So what is going on? Why these two different expressions? It seems to me that “biblical literalism” is a straw man (see the straw man fallacy) for attacking the belief in “biblical inerrancy”.

Note: When I started looking for a good reference for the straw man fallacy, I was taken aback by the examples. The majority of the examples were “Conservatives” using the straw man fallacy to distort the positions of Liberals Democrats. The presence of Conservatives on the Internet is relatively small.  Curiously, I ended up referencing the Wikipedia article because it indicated the least bias.

So what is the stance of most evangelicals on the correct way to interpret Bible? That is, what is meant by biblical inerrancy? As it turns out, the concept of biblical inerrancy is easily distorted because the concept of biblical inerrancy requires a careful explanation. To put together such an explanation, over 300 Christian leaders, theologians and pastors met three times in Chicago. The Dallas Theological Seminary (DTS) has the records. Here how DTS’ article described what happened.

Records of the International Council on Biblical Inerrancy

The International Council on Biblical Inerrancy (ICBI) was founded in 1977 to clarify and defend the doctrine of biblical inerrancy. The Council sponsored three major “summits,” each producing an important statement.

Summit I met in Chicago on October 26–28, 1978. Over 300 Christian leaders, theologians and pastors attended and adopted the Chicago Statement on Biblical Inerrancy, consisting of nineteen articles with brief exposition. (See signatures and typed list of signatories.) Papers delivered at the conference were published as Norman L. Geisler, ed., Inerrancy (Grand Rapids: Zondervan, 1980). Dr. Jay Grimstead, one of the organizers of the ICBI, describes the statement as “a landmark church document” created “by the then largest, broadest, group of evangelical protestant scholars that ever came together to create a common, theological document in the 20th century. It is probably the first systematically comprehensive, broadly based, scholarly, creed–like statement on the inspiration and authority of Scripture in the history of the church.” (continued here)

The International Council on Biblical Inerrancy (ICBI) met three times and produced a document at each meeting.  Here are links to those documents.

What is the lesson here? If we want to find out what people believe, we need to find out what they say they believe.
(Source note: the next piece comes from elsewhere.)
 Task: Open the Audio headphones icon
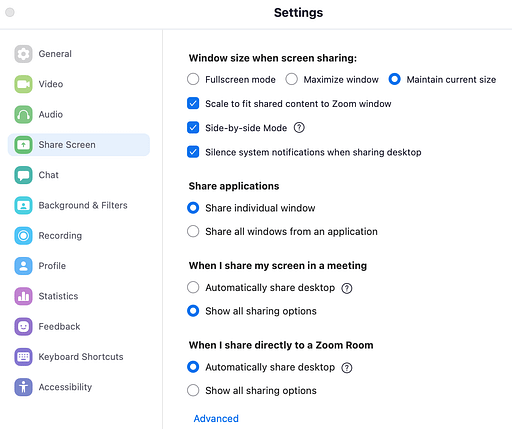click(x=23, y=114)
There is no reason we have to trust their detractors, especially when they are biased.

Here is a video by the former president of ICBI.
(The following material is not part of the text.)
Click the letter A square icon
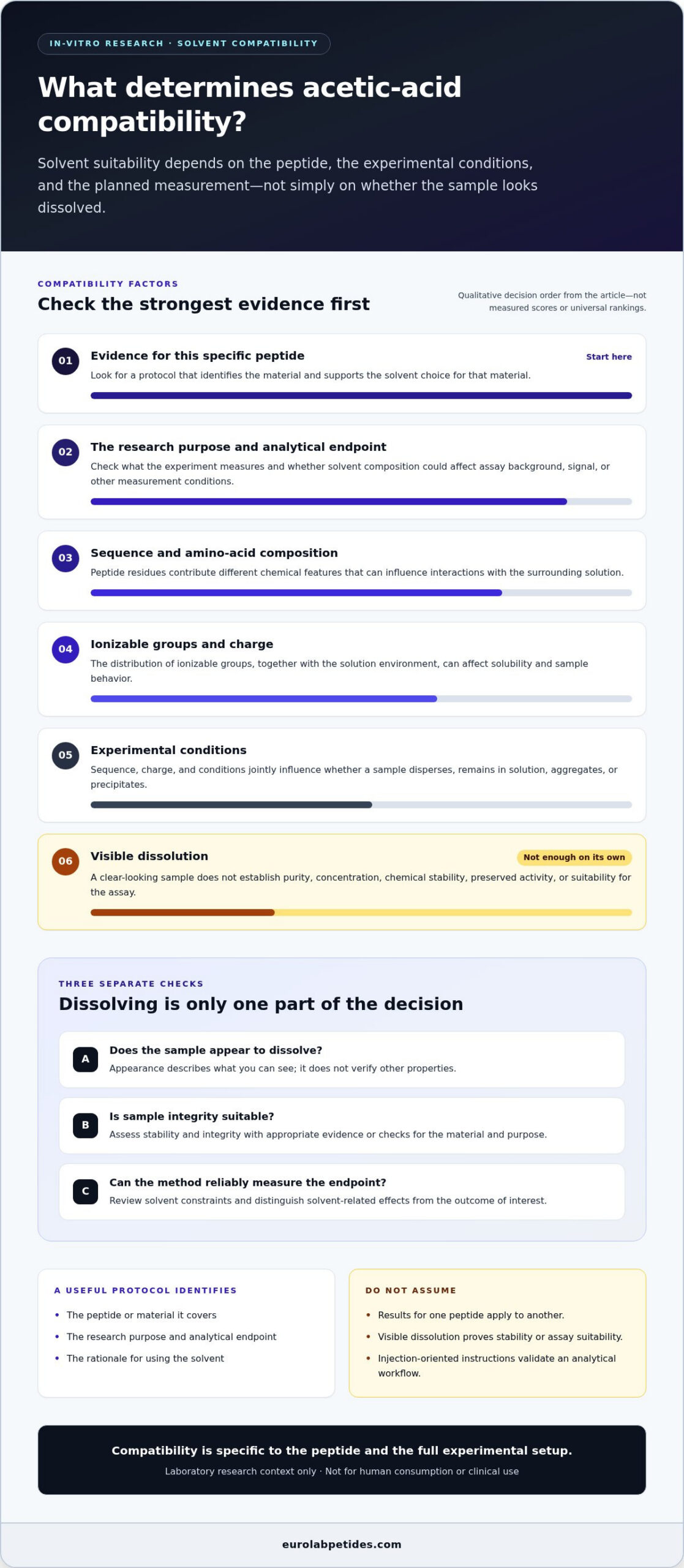This screenshot has height=1568, width=684. point(86,1059)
12 thoughts on “THE INTERNATIONAL COUNCIL ON BIBLICAL INERRANCY

  1. Pingback: THE INTERNATIONAL COUNCIL ON BIBLICAL INERRANCY — On the Pilgrim Road – Citizen Tom

  2. Those who say we can trust the Bible uses the expression “biblical inerrancy”. Those who say we cannot trust the Bible uses the expression “biblical literalism”.

    Yes. There is little agreement on what these ‘terms’ actually mean between believers and the secularists. In my experience, I’m most accustomed to Biblical literalism being a term used for fundamentalism– an expression that every word from the Bible is how it happened. I recently came across a podcast from the Lutheran Missouri Synod that the professor used the term to describe what I would describe as a historian as “historicism.” Professor Mitchell explained that the Bible is different genres and we have to take into account what the authors are trying to express and their audiences. I said wait a second–that’s not how I’ve traditionally understood literalism or even the LCMS understanding of it.

    Liked by 3 people

    1. @Phillip

      The way the different sides use those two expressions, biblical inerrancy and biblical literalism, is something I only recently figured out. If we are not paying much attention to the efforts of Christianity’s opponents, we can miss the way the manipulate the language.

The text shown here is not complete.